**Passage for review**.

►

A study presented at SNM's 57th Annual Meeting suggests that medication ingested to control blood-sugar levels can skew the results of cancer screenings using positron emission tomography (PET), a molecular imaging technique, by increasing absorption in the gut of the PET imaging agent called fluorodeoxyglucose (18F-FDG), which mimics sugar inside the body.

"The use of certain medications can influence where and how much of the imaging agent is taken up by the body," said Kyle Hurtgen, certified nuclear medicine technologist, Saint Louis University Hospital, St. Louis, Mo., and lead author of the study. "It is important for technologists to know the patient's history and use that information to their advantage to help physicians detect cancer and provide the best possible treatment for diabetic patients."

According to the study, diabetic patients taking tablet-form medications to help control blood-sugar levels prior to being screened for cancer using PET showed abnormally high intestinal absorption of 18F-FDG, a sign that normally indicates a cancerous tumor.

◄

**Records supplied**.

►

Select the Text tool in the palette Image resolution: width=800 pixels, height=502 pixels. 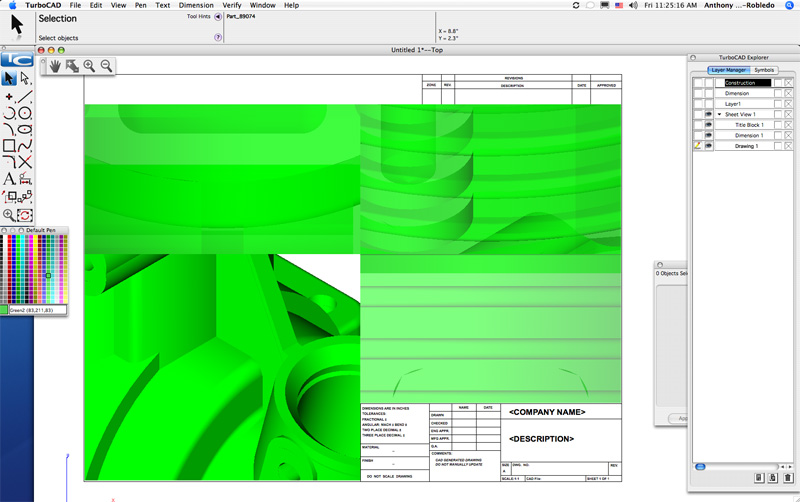(x=9, y=179)
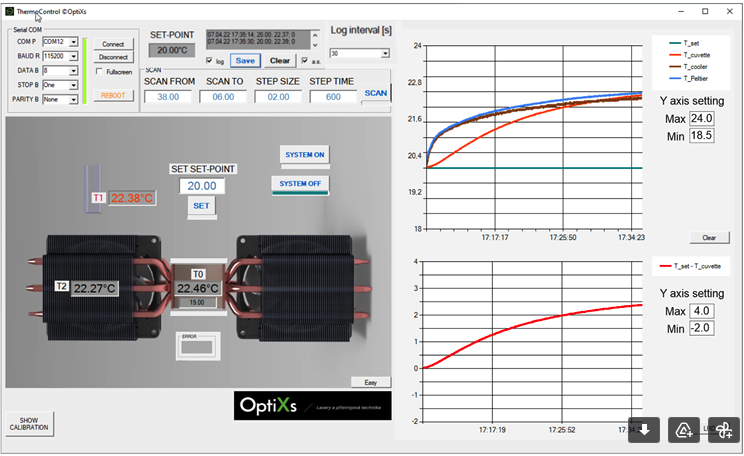Toggle the log checkbox

pyautogui.click(x=209, y=61)
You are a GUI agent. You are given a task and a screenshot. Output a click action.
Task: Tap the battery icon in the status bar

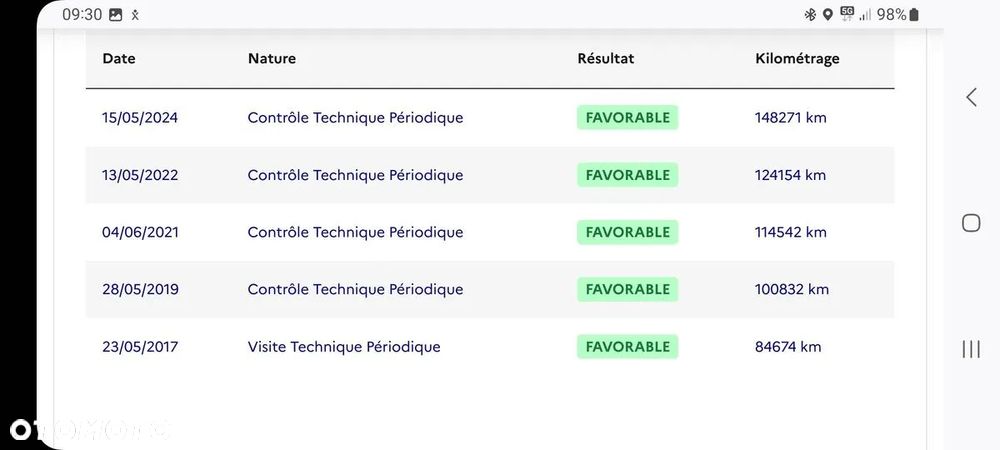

◄

**What the exercise asks**. According to the passage on PET cancer screening, why can tablet medications for blood-sugar control skew the results for diabetic patients? Answer in one to three sentences. You won't need the lines above.

**Solution for this exercise**. These medications increase absorption of the imaging agent 18F-FDG in the gut. Abnormally high intestinal absorption of 18F-FDG normally indicates a cancerous tumor.